REQUIREMENT
Report how many lines in the data below hold the string "computer". Nothing else should appear in the answer.

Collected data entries
BEGIN
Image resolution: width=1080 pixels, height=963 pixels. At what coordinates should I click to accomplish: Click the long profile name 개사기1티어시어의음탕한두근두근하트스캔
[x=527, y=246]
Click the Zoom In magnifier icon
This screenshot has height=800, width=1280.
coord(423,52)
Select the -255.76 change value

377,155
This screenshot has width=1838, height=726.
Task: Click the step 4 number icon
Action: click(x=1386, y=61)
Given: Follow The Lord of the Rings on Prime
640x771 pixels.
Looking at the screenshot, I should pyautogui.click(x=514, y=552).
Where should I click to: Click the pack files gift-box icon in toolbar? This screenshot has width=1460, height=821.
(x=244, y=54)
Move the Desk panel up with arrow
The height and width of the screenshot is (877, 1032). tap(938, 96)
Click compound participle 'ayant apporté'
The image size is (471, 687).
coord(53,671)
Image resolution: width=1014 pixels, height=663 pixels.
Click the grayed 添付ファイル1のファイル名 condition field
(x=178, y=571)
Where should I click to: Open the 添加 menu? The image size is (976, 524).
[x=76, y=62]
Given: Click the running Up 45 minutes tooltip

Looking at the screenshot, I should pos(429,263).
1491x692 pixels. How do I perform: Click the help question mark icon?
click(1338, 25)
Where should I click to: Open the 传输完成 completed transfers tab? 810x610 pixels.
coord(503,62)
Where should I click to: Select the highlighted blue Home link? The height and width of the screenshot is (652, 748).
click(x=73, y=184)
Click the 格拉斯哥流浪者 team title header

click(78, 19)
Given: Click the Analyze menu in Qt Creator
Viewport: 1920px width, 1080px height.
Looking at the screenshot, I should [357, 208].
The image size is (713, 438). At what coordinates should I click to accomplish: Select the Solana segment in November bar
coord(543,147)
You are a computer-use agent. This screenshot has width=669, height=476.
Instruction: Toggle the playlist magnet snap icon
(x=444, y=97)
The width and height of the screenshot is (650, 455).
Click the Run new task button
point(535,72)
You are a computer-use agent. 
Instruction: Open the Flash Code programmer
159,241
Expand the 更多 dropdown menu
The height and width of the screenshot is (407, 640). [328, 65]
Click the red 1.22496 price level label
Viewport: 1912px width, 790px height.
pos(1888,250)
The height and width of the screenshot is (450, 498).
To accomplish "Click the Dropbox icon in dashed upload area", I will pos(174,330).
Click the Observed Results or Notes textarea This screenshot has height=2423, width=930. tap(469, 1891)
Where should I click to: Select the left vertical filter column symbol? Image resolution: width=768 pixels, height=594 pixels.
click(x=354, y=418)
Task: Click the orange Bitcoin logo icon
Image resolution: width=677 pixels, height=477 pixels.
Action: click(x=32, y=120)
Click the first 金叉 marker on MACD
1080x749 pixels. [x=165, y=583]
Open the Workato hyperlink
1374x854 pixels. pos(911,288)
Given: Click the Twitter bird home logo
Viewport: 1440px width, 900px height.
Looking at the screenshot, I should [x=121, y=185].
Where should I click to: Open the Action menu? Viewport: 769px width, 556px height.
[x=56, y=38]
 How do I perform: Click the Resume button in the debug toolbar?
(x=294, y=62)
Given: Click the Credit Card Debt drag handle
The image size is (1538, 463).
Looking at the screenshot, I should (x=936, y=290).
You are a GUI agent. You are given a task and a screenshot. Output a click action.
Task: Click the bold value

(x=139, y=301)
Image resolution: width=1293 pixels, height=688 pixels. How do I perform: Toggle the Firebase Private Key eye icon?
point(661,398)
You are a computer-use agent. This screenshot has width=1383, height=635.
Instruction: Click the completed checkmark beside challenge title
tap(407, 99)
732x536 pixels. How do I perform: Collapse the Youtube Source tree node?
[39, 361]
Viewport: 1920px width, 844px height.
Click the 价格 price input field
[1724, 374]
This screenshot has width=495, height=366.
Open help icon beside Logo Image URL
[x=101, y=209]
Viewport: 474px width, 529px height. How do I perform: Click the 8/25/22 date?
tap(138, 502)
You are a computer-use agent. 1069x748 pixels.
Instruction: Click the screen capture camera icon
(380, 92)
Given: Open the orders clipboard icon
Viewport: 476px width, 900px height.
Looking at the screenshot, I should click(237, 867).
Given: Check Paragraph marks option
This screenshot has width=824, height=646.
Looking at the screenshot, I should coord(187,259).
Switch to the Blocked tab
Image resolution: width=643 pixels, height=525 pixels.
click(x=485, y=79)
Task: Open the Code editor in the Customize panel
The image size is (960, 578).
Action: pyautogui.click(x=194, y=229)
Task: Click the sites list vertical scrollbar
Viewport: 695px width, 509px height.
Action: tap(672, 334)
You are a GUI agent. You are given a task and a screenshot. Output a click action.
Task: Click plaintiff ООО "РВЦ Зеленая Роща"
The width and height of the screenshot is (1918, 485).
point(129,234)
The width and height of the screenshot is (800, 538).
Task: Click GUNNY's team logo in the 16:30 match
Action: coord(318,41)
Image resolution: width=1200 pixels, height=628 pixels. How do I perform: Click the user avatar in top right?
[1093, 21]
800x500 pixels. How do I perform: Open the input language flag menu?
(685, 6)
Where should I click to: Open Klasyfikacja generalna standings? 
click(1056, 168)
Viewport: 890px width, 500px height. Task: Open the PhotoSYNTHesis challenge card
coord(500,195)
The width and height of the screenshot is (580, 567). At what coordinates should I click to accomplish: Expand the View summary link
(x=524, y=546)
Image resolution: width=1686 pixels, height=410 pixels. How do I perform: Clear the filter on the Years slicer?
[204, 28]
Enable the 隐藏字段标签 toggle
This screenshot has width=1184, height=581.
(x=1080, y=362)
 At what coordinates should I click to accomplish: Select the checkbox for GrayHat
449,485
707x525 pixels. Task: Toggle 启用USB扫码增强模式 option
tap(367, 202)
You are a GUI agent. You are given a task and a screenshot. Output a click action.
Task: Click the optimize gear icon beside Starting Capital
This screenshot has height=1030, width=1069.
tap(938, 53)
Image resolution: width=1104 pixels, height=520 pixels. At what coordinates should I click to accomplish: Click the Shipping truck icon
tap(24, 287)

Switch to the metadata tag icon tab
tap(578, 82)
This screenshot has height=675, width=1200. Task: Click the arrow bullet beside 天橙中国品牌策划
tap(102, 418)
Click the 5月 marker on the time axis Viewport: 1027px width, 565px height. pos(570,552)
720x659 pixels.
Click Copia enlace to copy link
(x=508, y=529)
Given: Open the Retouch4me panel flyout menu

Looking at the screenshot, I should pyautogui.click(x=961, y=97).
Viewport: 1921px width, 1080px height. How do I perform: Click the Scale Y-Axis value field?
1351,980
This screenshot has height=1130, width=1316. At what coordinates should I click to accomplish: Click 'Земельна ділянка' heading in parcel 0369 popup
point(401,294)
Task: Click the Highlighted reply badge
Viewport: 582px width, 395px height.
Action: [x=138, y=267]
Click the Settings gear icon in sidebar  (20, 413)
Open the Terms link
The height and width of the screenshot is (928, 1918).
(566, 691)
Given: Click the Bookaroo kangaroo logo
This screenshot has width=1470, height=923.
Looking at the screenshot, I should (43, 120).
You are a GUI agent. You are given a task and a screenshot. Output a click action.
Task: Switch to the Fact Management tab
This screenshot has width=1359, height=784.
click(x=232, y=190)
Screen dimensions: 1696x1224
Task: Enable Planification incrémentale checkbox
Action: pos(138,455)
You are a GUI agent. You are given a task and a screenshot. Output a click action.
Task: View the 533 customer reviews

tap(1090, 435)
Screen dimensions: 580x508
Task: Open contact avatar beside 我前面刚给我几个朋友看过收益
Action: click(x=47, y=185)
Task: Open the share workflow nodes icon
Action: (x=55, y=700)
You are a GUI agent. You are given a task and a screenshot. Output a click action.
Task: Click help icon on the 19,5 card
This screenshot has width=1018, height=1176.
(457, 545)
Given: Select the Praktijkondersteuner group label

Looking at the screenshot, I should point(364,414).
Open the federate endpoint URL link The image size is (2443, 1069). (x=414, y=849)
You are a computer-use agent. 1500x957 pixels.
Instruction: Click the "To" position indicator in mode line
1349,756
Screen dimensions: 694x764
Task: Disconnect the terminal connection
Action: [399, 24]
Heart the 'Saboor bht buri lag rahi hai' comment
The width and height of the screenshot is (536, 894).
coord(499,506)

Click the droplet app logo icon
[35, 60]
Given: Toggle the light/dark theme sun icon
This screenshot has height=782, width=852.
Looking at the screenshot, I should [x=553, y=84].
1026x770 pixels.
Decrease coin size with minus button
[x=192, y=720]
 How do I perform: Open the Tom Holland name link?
END
RESPONSE TO THIS TASK
5